Rep. Chris Smith’s two decades of pushing for Lyme disease legislation paid off in the form of provisions included in the end-of-year spending bill to fund research and prevention efforts for the illness.
The government-funding bill included several substantive policy provisions: It raised the tobacco purchasing age from 18 to 21, for instance, and repealed Obamacare taxes on medical devices and high-cost health insurance policies.
It also included the New Jersey Republican’s legislation to monitor, treat, and prevent insect-transmitted illnesses, including Lyme disease, Zika, dengue fever, West Nile virus, and more.
“This marks a major victory for hundreds of thousands, especially and including children, who suffer from this horrific disease,” Smith, 66, said on the House floor before the bill passed.
The bill, the Kay Hagan Tick Act, will allocate $150 million in federal funding for regional healthcare research centers and for improving Lyme disease education and prevention initiatives at the local level. Smith hopes it will accomplish what he has long tried to do: Establish a national strategy not only to monitor the number of new Lyme disease cases and promote training programs for doctors, but also to work alongside epidemiologists and researchers in the hope of creating a breakthrough treatment that saves people from the chronic disease.
“The national strategy is key,” Smith told the Washington Examiner. “Once you get that whole-of-government approach… this gets everybody on board.”
He began his work nearly 30 years ago in his home state of New Jersey, which has one of the highest rates of Lyme disease cases in the country. The bill’s passage, he said, has been a long time coming. He started lobbying the Centers for Disease Control and Prevention and the National Institutes of Health to look into treatment methods for Lyme disease in 1992. It wasn’t until 2016 that the CDC and NIH established the Lyme disease working group.

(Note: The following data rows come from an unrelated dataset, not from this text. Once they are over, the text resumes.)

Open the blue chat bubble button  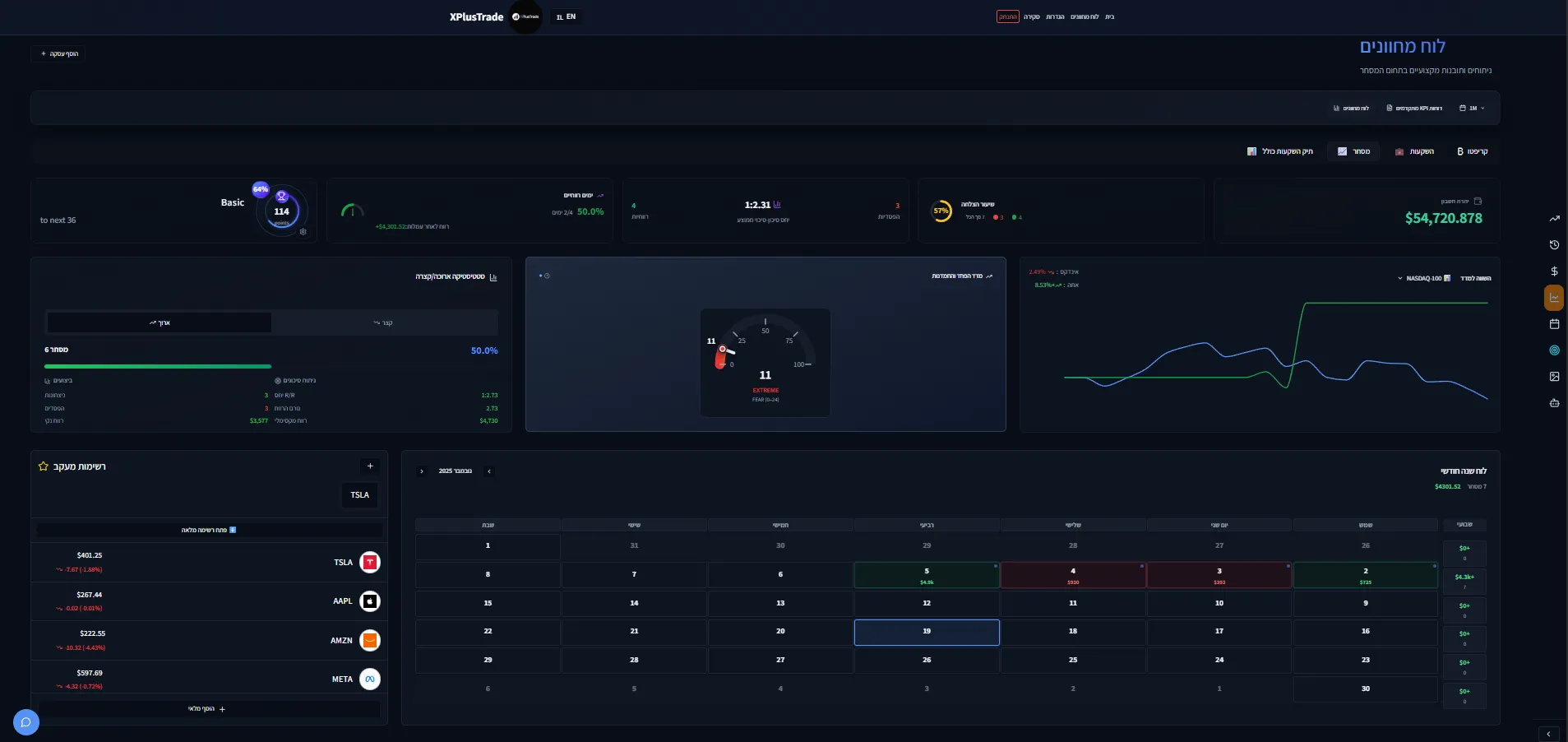(26, 722)
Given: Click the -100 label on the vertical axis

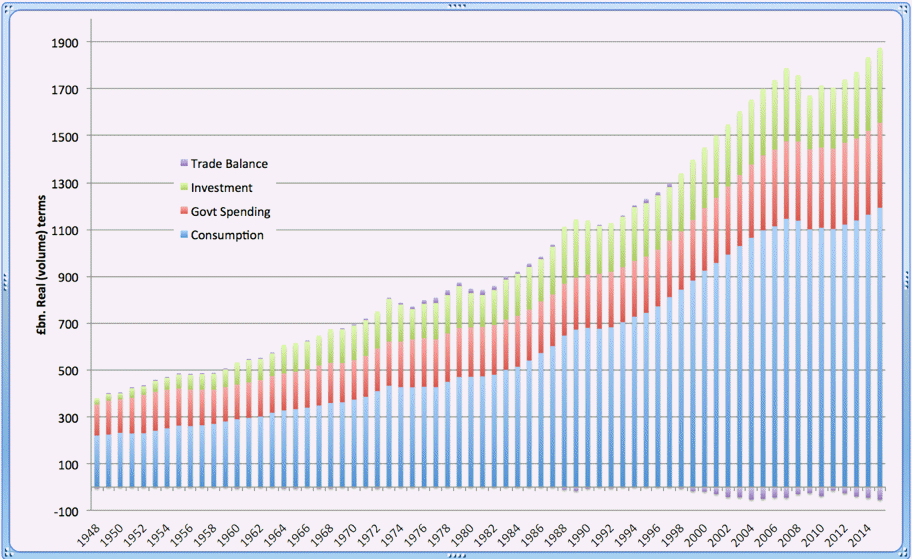Looking at the screenshot, I should pos(67,511).
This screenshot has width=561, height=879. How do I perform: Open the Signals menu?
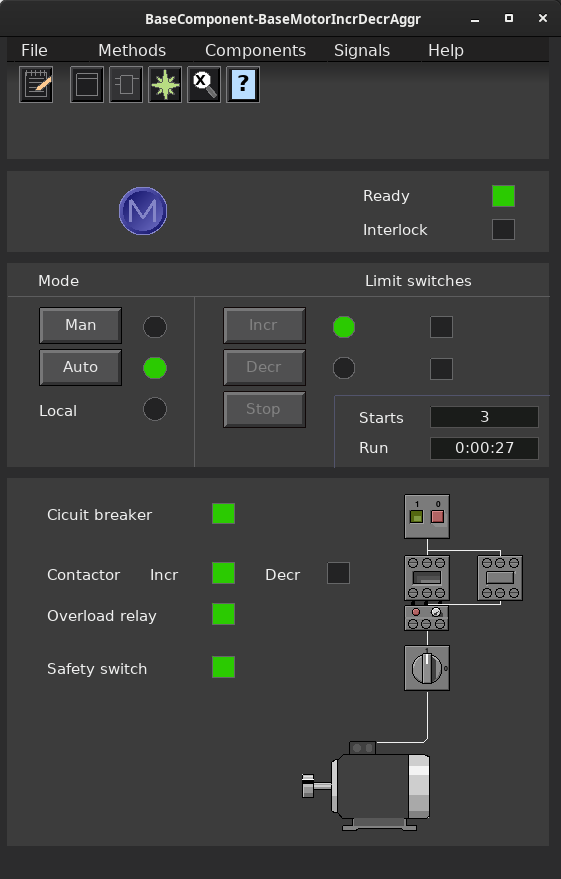pos(362,50)
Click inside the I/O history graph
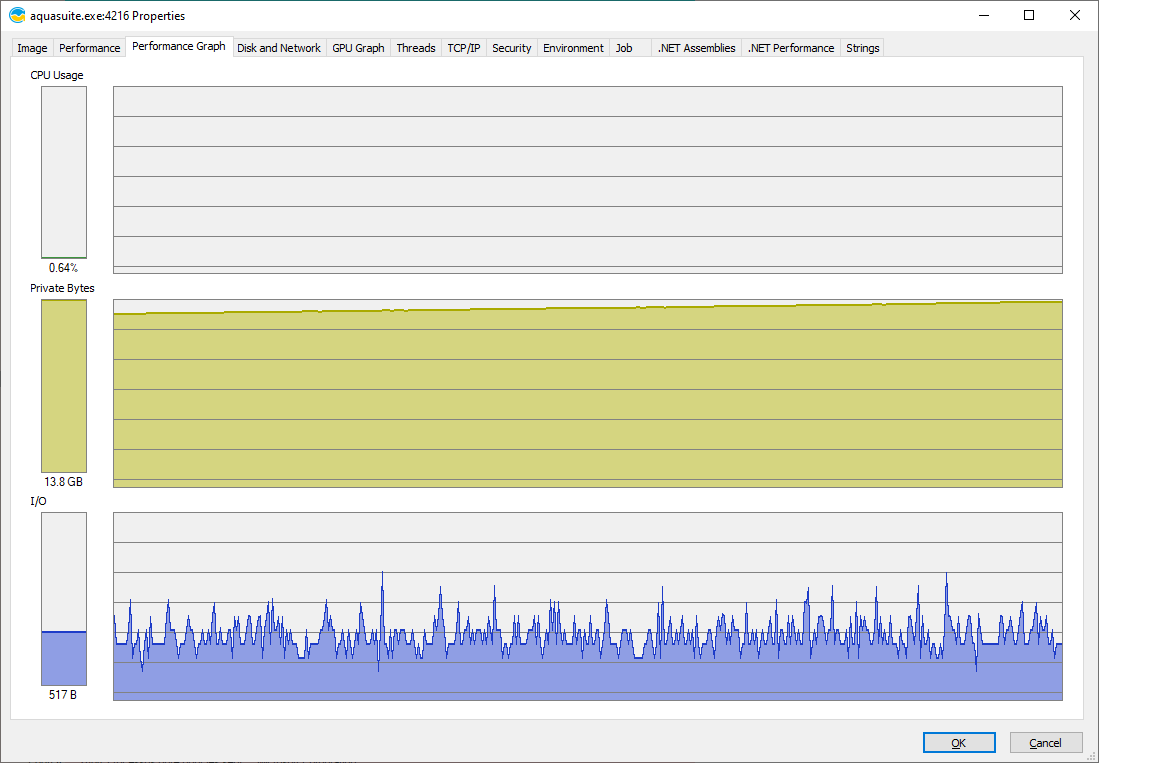1152x763 pixels. (587, 606)
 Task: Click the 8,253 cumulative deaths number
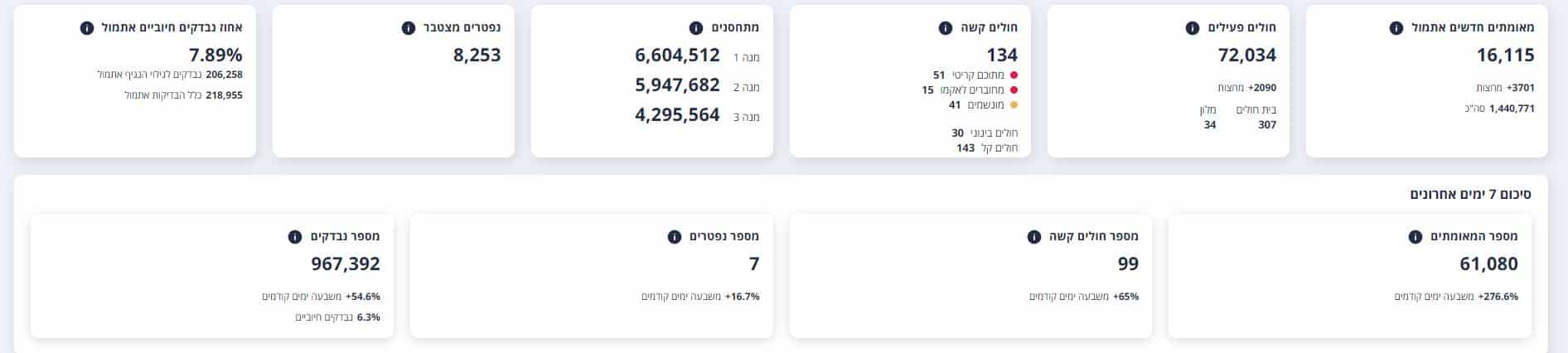point(477,56)
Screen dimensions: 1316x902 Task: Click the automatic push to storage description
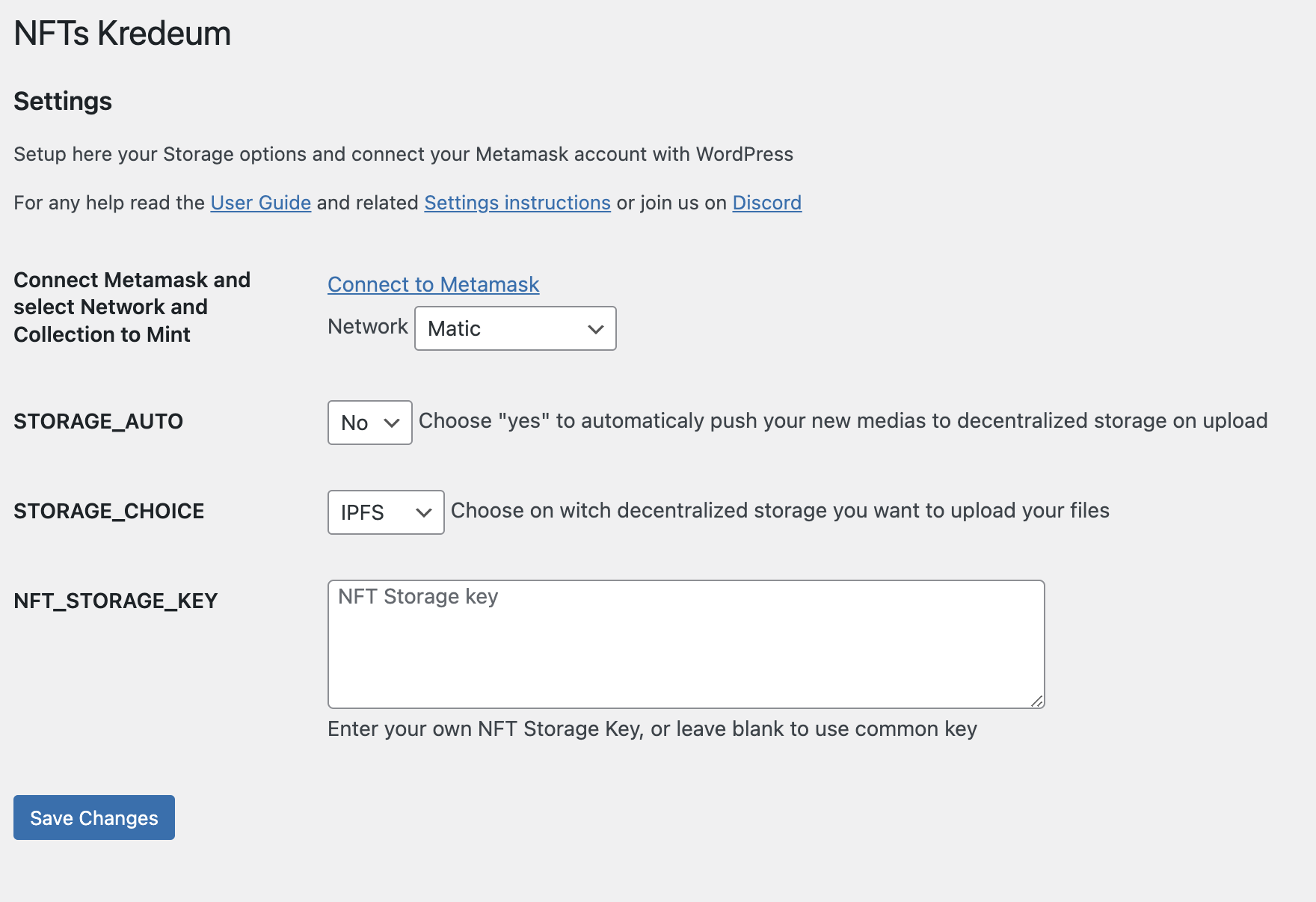tap(843, 420)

Smith felt a new sense of urgency when his daughter was diagnosed with the disease six years ago. She endured the typical symptoms of Lyme disease, including severe headaches, nerve and joint pain, and debilitating brain fog and fatigue. About 300,000 people suffer the same symptoms each year.
Smith’s daughter had a team of doctors who had been trained in treating vector-borne illnesses, but not everyone with Lyme disease receives the same care. Too often, patients receive the wrong kind of treatment, such as a limited course of antibiotics, because many doctors lack training in identifying and treating Lyme disease and similar insect-transmitted diseases.
Smith said he had received strong support from the Trump administration for his efforts to combat Lyme disease and other vector-borne diseases. He visited the White House in November to discuss his legislation with President Trump and his director of domestic policy, Joe Grogan.
About a week ago, Smith and eight other legislators met with Trump in the White House to discuss the impeachment proceedings, a discussion Smith said lasted about 30 minutes.
“After that, we raised issues. This is the one I raised. He was very engaged, and it’s more than just words. The administration is doing it. It’s something Trump is personally involved with, personally concerned about,” Smith said.
The original TICK Act, introduced in June, was renamed this year after the late North Carolina Sen. Kay Hagan, who died in October of Powassan virus — a disease transmitted by a tick. The Senate companion bill, led by Susan Collins of Maine and Tina Smith of Minnesota, who represent two states with some of the highest rates of Lyme disease cases, stalled in November but was approved Thursday with bipartisan support.
“We were always blocked by the Energy and Commerce Committee, but we just kept working at it, and we’re at the point where the president is signing,” Smith said. “I can’t thank the administration enough. We’ve been trying since 1992.”